Stored items ▸
○ ○ ○ ○ ○ ○ ○

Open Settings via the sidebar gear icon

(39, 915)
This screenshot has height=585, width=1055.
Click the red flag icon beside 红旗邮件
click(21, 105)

○ ○ ○ ○ ○ ○ ○

Requirement ▸ Could you repeat every record word for word?

Result ▸
Open Settings via the sidebar gear icon

(39, 915)
This screenshot has height=585, width=1055.
Click the red flag icon beside 红旗邮件
click(21, 105)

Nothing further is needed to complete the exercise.